DATASET CONTENT
───

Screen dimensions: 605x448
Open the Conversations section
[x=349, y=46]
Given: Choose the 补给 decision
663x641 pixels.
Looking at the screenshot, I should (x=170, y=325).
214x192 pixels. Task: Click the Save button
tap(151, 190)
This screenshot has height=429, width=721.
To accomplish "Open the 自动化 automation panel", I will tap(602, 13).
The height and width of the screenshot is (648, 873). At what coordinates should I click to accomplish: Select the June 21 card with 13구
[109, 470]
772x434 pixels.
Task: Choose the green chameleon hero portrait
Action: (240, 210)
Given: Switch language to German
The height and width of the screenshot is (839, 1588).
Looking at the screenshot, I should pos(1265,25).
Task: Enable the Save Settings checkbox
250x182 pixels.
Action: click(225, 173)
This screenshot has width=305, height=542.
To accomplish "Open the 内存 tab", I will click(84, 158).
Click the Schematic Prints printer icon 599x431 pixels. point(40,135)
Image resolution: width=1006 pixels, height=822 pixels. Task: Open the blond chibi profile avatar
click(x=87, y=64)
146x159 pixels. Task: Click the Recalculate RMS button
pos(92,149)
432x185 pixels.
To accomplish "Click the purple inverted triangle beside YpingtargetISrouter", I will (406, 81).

───

AIM
Reproduce all of the entries above line for line, changing nothing.

OUTPUT OF THE TASK
Screen dimensions: 605x448
Open the Conversations section
[x=349, y=46]
Given: Choose the 补给 decision
663x641 pixels.
Looking at the screenshot, I should (x=170, y=325).
214x192 pixels. Task: Click the Save button
tap(151, 190)
This screenshot has height=429, width=721.
To accomplish "Open the 自动化 automation panel", I will tap(602, 13).
The height and width of the screenshot is (648, 873). At what coordinates should I click to accomplish: Select the June 21 card with 13구
[109, 470]
772x434 pixels.
Task: Choose the green chameleon hero portrait
Action: (240, 210)
Given: Switch language to German
The height and width of the screenshot is (839, 1588).
Looking at the screenshot, I should pos(1265,25).
Task: Enable the Save Settings checkbox
250x182 pixels.
Action: click(225, 173)
This screenshot has width=305, height=542.
To accomplish "Open the 内存 tab", I will click(84, 158).
Click the Schematic Prints printer icon 599x431 pixels. point(40,135)
Image resolution: width=1006 pixels, height=822 pixels. Task: Open the blond chibi profile avatar
click(x=87, y=64)
146x159 pixels. Task: Click the Recalculate RMS button
pos(92,149)
432x185 pixels.
To accomplish "Click the purple inverted triangle beside YpingtargetISrouter", I will (406, 81).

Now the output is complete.